# [Hinweise zur Aufgabe]
Welche Aufgabe hatte die erwachsene Enkelin laut dem Text über die Waldweihnacht früher in ihrer Heimatkirchengemeinde?

··· Dokumenttext

Wieviele dürfen kommen? Diese Frage treibt in diesen Tagen Kirchengemeinden und Großfamilien um. Lebhaft wird diskutiert und geplant, wie das Weihnachtsfest unter den Bedingungen der Pandemie gestaltet werden kann. Die Großfamilie mit allen Kinder und Enkelkindern soll sich doch treffen können!
Bei Oma gibt’s doch die besten „Spitzbuaba“! Da wollen wir doch hin! Also werden Vorschläge in Whats-App-Gruppen und per E-Mail hin und her gesandt, geprüft und verworfen. Da prescht eine Enkelin mit einer ausgefallenen Idee vor. Wir treffen uns im Freien, machen einen Spaziergang, versammeln uns an einem schönen Platz am Waldrand auf der Alb, schlägt sie vor. Eine Fichte schmücken wir mit ein paar Kerzen. Aus Thermoskannen schenken wir heißen Tee aus. Und – ganz wichtig! – jeder Haushalt bringt „a Gugg voll Breedla“ mit, selbst gebackene natürlich (= eine Tüte Weihnachtsgebäck). Wir singen „O du fröhliche“, „Kommet ihr Hirten“, „Der Heiland ist geboren“ – Lieder, die wir von der Kinderkirche her kennen. Jemand liest die Weihnachtsgeschichte. Die “Breedlesgugga“ (siehe oben) machen die Runde, hm …..! Die erwachsene Enkelin war früher Jungscharleiterin in ihrer Heimatkirchengemeinde. Da war es üblich, mit den Jugendgruppen draußen vor dem Dorf auf diese Art „Waldweihnacht“ zu feiern.

······
··· Vorliegende Einträge

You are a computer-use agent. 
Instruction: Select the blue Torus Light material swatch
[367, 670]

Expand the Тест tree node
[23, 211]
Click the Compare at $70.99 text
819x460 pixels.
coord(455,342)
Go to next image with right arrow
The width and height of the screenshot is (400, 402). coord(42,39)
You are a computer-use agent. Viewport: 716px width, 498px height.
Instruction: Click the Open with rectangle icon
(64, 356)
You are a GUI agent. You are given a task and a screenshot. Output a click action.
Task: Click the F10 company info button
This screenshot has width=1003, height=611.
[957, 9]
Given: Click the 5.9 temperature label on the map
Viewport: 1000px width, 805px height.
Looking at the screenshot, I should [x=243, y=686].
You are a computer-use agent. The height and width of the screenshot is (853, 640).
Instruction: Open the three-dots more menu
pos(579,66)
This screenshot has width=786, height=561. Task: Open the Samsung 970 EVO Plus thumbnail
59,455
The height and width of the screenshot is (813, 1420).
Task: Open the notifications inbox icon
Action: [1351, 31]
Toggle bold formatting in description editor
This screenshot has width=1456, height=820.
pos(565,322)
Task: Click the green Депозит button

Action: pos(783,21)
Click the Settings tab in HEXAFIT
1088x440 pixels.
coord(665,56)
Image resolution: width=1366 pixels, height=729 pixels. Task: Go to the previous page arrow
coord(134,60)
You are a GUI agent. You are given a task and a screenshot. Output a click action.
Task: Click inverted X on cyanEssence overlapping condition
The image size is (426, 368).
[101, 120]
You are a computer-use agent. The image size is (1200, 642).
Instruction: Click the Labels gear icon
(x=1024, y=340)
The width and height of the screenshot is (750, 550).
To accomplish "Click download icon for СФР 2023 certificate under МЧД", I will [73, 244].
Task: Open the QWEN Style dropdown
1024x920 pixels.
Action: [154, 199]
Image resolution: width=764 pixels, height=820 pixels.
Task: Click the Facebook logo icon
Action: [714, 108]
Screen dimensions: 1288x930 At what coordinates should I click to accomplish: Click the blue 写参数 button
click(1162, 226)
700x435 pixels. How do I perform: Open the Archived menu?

······

# [Lösung der Aufgabe]
Sie war dort Jungscharleiterin.